Because the Fort Lincoln Elementary School will not be ready for opening this fall as originally scheduled, Reed proposed that special education students from Grant, who were supposed to attend Fort Lincoln, be moved instead to Linox. This would enable students from the School Without Walls to be moved from the Magruder Building into Grant. Then the school Office of Energy Conservation could be moved into Magruder -- making that building available for use as a demonstration site in September for manufacturers of energy saving devices for the District schools.
At the special school board meeting last month, the board waived its own rule to give 15 days notice before public hearings, and scheduled the two community hearings last week. However, only a handful of people attended. Although Warren said he had sent out notices to parents, teachers complained they had not been told of the meetings by school personnel.
Warren told the small gathering at Lenox, "There will be no railroading here."
He said if there were strong objections to the school closings he would look into alternatives.
Although the proposal to close Lenox was an "unusual step on the part of the school board and the administration," he said, the decision was based on dwindling enrollment and the cost of operation.
Warren, who organized a task force in 1978 to study school space utilization in Ward 6, said that although Giddings Elementary also had declining enrollment, its building is a landmark and the school plant facilities are better.
One Lenox parent, Martha Benbow, of 1011 7th St. SE, said she hated to see Lenox closed because her son Taylor loves to go to school. "It's just like going home to him to go to school."
Parents of students at both Lenox and Simons echoed Benbow's sentiments and praised the quality of education the students received at both schools.
At one point during the meeting at Simmons, parents demanded to know what the school board's decision will be on the closing.
"We got to make preparation for our kids," said Edna Riely, of Q St. NW. "They will be frustrated and that can be a throw back for them in their education."
Because of the rivalry between Simmons and Walker-Jones students,, parents said they feared that fights could break out when the schools merge.
Dr.

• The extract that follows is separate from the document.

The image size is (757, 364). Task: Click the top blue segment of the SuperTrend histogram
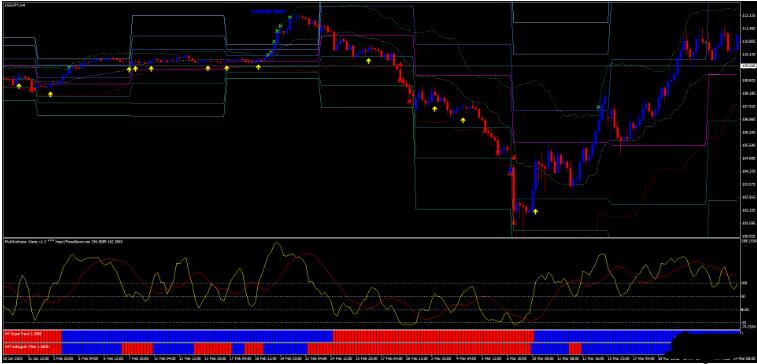tap(197, 335)
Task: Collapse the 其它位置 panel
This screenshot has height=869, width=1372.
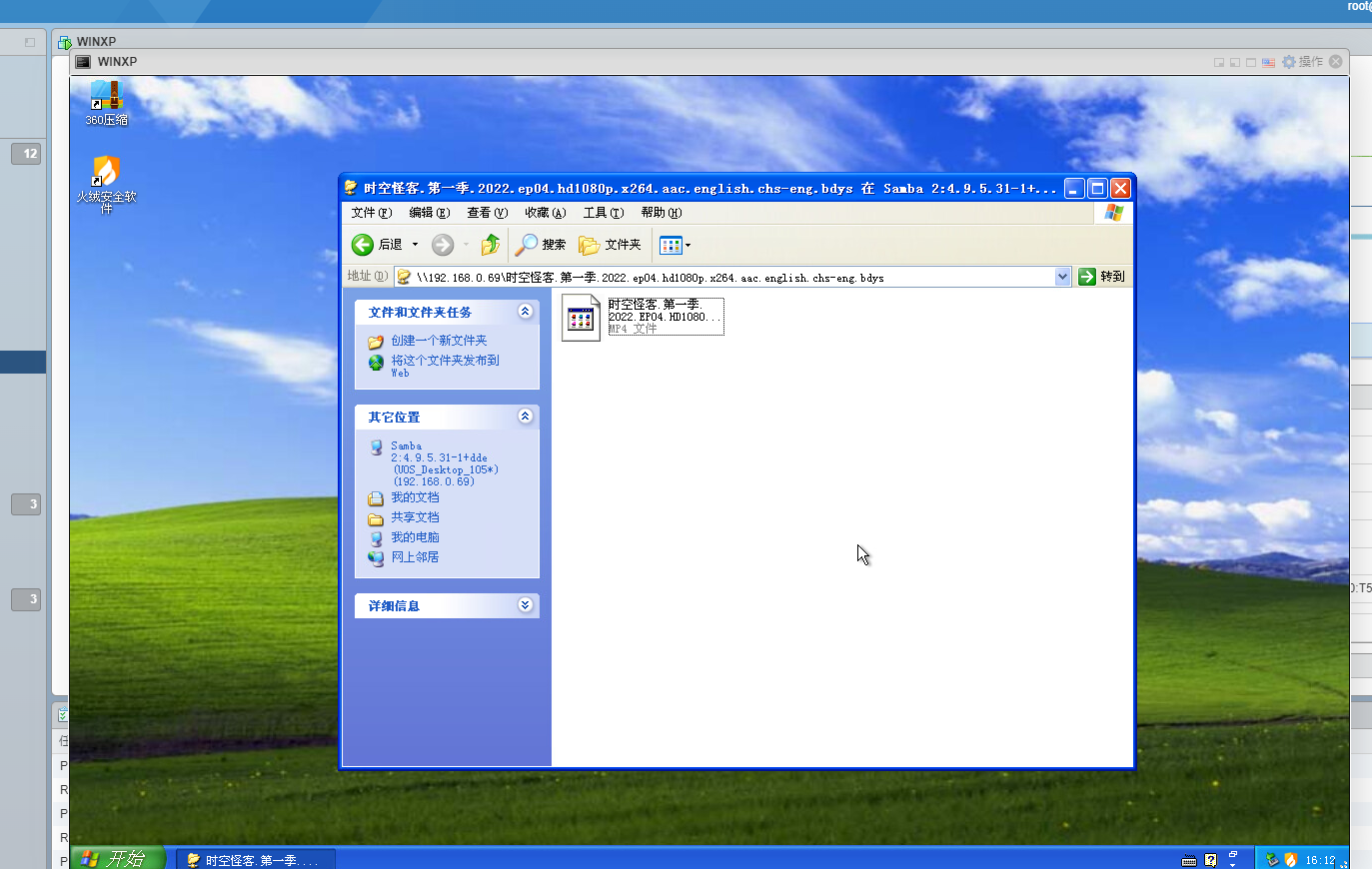Action: [x=525, y=417]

William Brown, Region 4 assistant superintendent, told parents that he would work out plans with Simmons principal of the merged schools, to assure the safety of the children and to avoid any problems during the transition.
School officials said that Simmons was being closed because of problems with the facility including a faulty heater and unsafe bathrooms located in the basement. Reed has proposed demolishing Simmons and using the grounds for a recreation area for Terrell Junior High School located across the street.